When a director, trustee or officer attempts to acquire or acquires, in violation of his duty, any
interest adverse to the corporation in respect of any matter which has been reposed in him in
confidence, as to which equity imposes a disability upon him to deal in his own behalf, he shall
be liable as a trustee for the corporation and must account for the profits which otherwise would
have accrued to the corporation, (n)

Based on the above provision, a director, trustee, or officer of a corporation may be made
solidarily liable with it for all damages suffered by the corporation, its stockholders or members,
and other persons in any of the following cases:

a)The director or trustee willfully and knowingly voted for or assented to a patently unlawful
corporate act;
b)The director or trustee was guilty of gross negligence or bad faith in directing corporate affairs;
and
c)The director or trustee acquired personal or pecuniary interest in conflict with his or her duties
as director or trustee.

Solidary liability with the corporation will also attach in the following instances:

a)"When a director or officer has consented to the issuance of watered stocks or who, having
knowledge thereof, did not forthwith file with the corporate secretary his written objection
thereto";
b)"When a director, trustee or officer has contractually agreed or stipulated to hold himself
personally and solidarity liable with the corporation";[88] and
c)"When a director, trustee or officer is made, by specific provision of law, personally liable for
his corporate action."

When there are allegations of bad faith or malice against corporate directors or representatives, it
becomes the duty of courts or tribunals to determine if these persons and the corporation should
be treated as one. Without a trial, courts and tribunals have no basis for determining whether the
veil of corporate fiction should be pierced. Courts or tribunals do not have such prior knowledge.
Thus, the courts or tribunals must first determine whether circumstances exist to warrant the
courts or tribunals to disregard the distinction between the corporation and the persons
representing it. The determination of these circumstances must be made by one tribunal or court
in a proceeding participated in by all parties involved, including current representatives of the
corporation, and those persons whose personalities are impliedly the same as the corporation.
This is because when the court or tribunal finds that circumstances exist warranting the piercing
of the corporate veil, the corporate representatives are treated as the corporation itself and should
be held liable for corporate acts. The corporation's distinct personality is disregarded, and the
corporation is seen as a mere aggregation of persons undertaking a business under the collective
name of the corporation.

Hence, when the directors, as in this case, are impleaded in a case against a corporation, alleging
malice or bad faith on their part in directing the affairs of the corporation, complainants are
effectively alleging that the directors and the corporation are not acting as separate entities. They
are alleging that the acts or omissions by the corporation that violated their rights are also the
directors' acts or omissions. They are alleging that contracts executed by the corporation are
contracts executed by the directors. Complainants effectively pray that the corporate veil be
pierced because the cause of action between the corporation and the directors is the same.

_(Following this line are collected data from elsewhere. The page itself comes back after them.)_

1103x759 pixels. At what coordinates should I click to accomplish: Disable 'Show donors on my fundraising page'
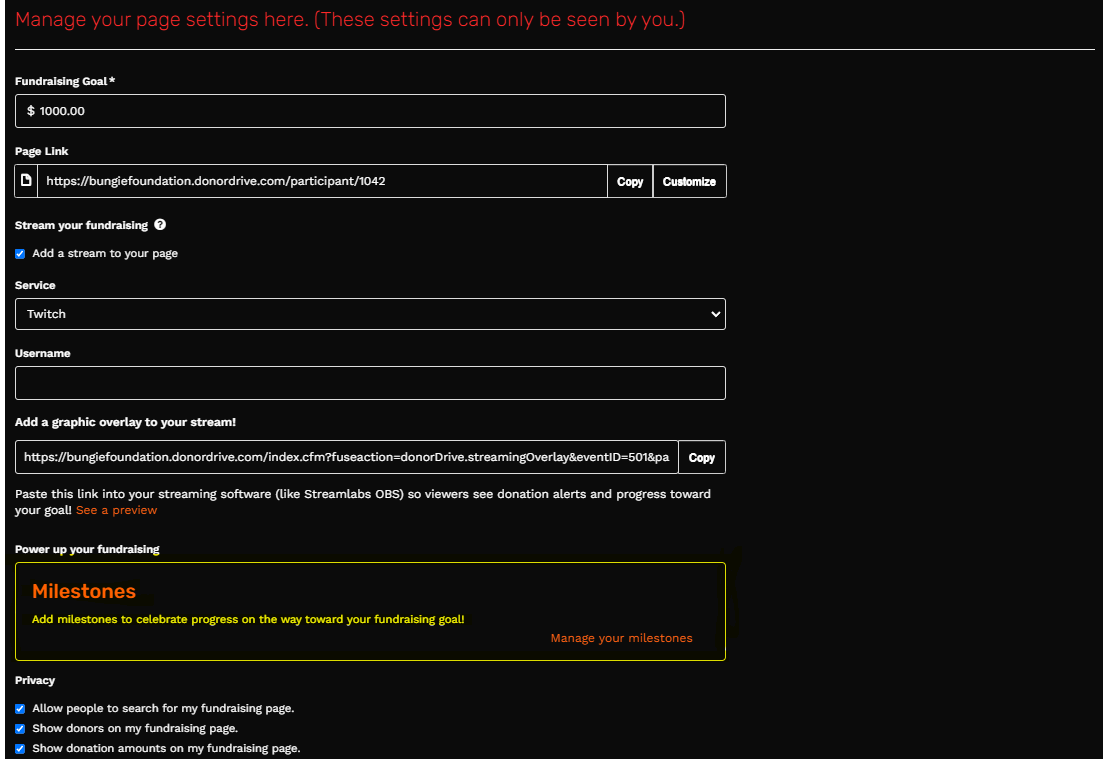(20, 728)
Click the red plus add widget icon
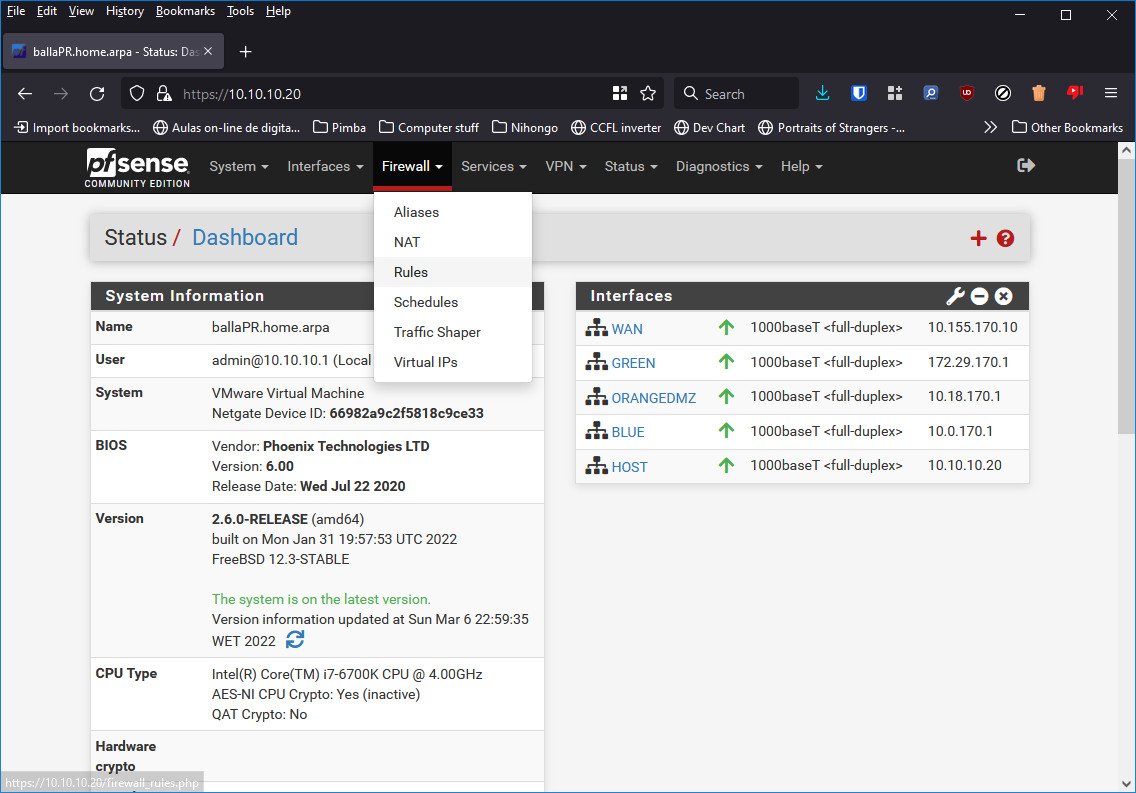This screenshot has height=793, width=1136. point(978,238)
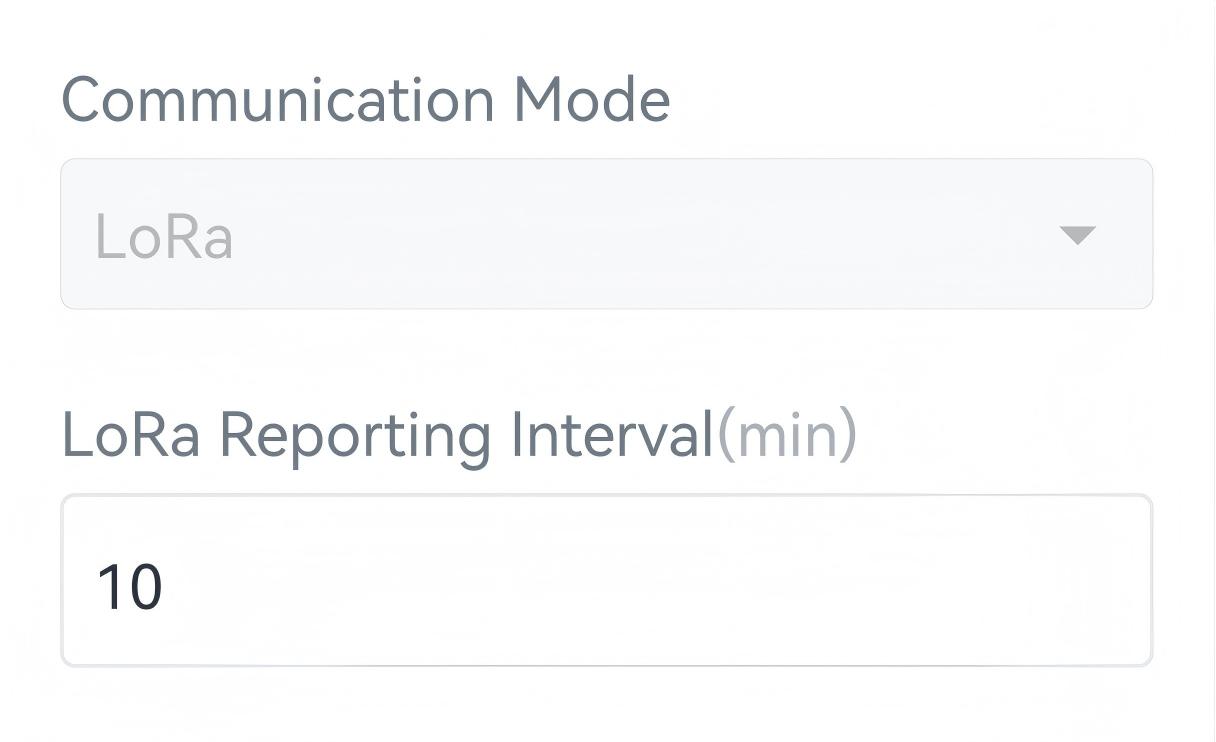Place the cursor after the number 10
Image resolution: width=1216 pixels, height=742 pixels.
(166, 587)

It is because the personalities of petitioners and the corporation may later be found to be
indistinct that we rule that petitioners may be compelled to submit to arbitration.
Thus, in cases alleging solidary liability with the corporation or praying for the piercing of the
corporate veil, parties who are normally treated as distinct individuals should be made to
participate in the arbitration proceedings in order to determine if such distinction should indeed
be disregarded and, if so, to determine the extent of their liabilities.